> _Document excerpt_:
☆ ☆ ☆
On the Fourth of July, black woman shuts down New York’s Liberty Island


Therese Okoumou on the left with her lawyer

By Frederick H. Lowe



Wearing a black sweat shirt with “White Supremacy Is Terrorism” printed in large white block letters, Therese Patricia Okoumou walked out of a federal courthouse in New York on Thursday after pleading not guilty to climbing to the foot of the Statue of Liberty. Her protest led police to close Liberty Island on the Fourth of July, pissing off some tourists.

Okounou, a 44-year native of the Democratic Republic of the Congo, told police when they convinced her to talk, that she climbed the Statue of Liberty to protest the Trump administration’s policy of separating families at the southern border where immigrants from Central and South America attempt to enter the United States.  

In broken English, Okoumou said during a brief press conference outside the courthouse “that  in a democracy, we don’t put children in cages.”

Some visitors to the Statue of Liberty weren’t sympathetic. “She picked a bad day to protest,” one man complained after being ordered to leave Liberty Island.

Earlier, Okoumou had taped her mouth shut, preventing her from speaking when police arrested her. She began her summit of the Statue of Liberty at 3:15 p.m. She was 150 feet above the ground when police arrived around 4:10 p.m.

Okounou on the base of the Statue of Liberty.

Okoumou is a member of the group “Rise and Resist,” which unfurled a banner that said “Resist Ice.” Initially, members of Rise and Resist distanced themselves from Okounou because they did not know where she had gone.  They later embraced her and hired her a lawyer.

“… We unintentionally led people to believe that we were distancing  the group from Patricia. Nothing could be further from the truth. Patricia is our friend, out sister and  our comrade,” Rise and Resist said on its Facebook page.
☆ ☆ ☆
> _Task requirements_:
#1 In the article about the Liberty Island protest, rewrite the passage starting at "Some visitors to" and ending at "her a lawyer.", with "police" replaced by "officers".
#2 Based on the article about the Liberty Island protest, answer yes or no to each statement and quote the deciding words: (a) Okoumou pleaded guilty in federal court. (b) Okoumou started climbing the statue at 3:15 p.m. (c) Rise and Resist hired a lawyer for her.

> _Recorded information_:
☆ ☆ ☆
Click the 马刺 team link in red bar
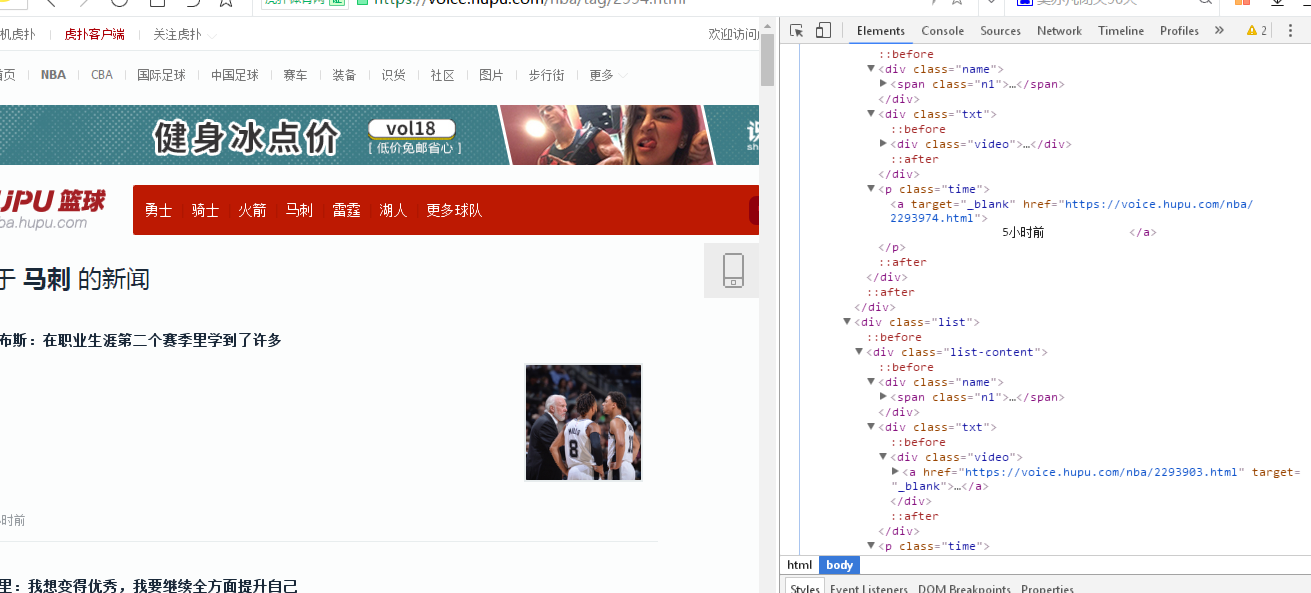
☆ ☆ ☆
> _Solution set_:
#1
Some visitors to the Statue of Liberty weren’t sympathetic. “She picked a bad day to protest,” one man complained after being ordered to leave Liberty Island.

Earlier, Okoumou had taped her mouth shut, preventing her from speaking when officers arrested her. She began her summit of the Statue of Liberty at 3:15 p.m. She was 150 feet above the ground when officers arrived around 4:10 p.m.

Okounou on the base of the Statue of Liberty.

Okoumou is a member of the group “Rise and Resist,” which unfurled a banner that said “Resist Ice.” Initially, members of Rise and Resist distanced themselves from Okounou because they did not know where she had gone.  They later embraced her and hired her a lawyer.

#2
(a) No: "after pleading not guilty to climbing to the foot of the Statue of Liberty"
(b) Yes: "She began her summit of the Statue of Liberty at 3:15 p.m."
(c) Yes: "They later embraced her and hired her a lawyer."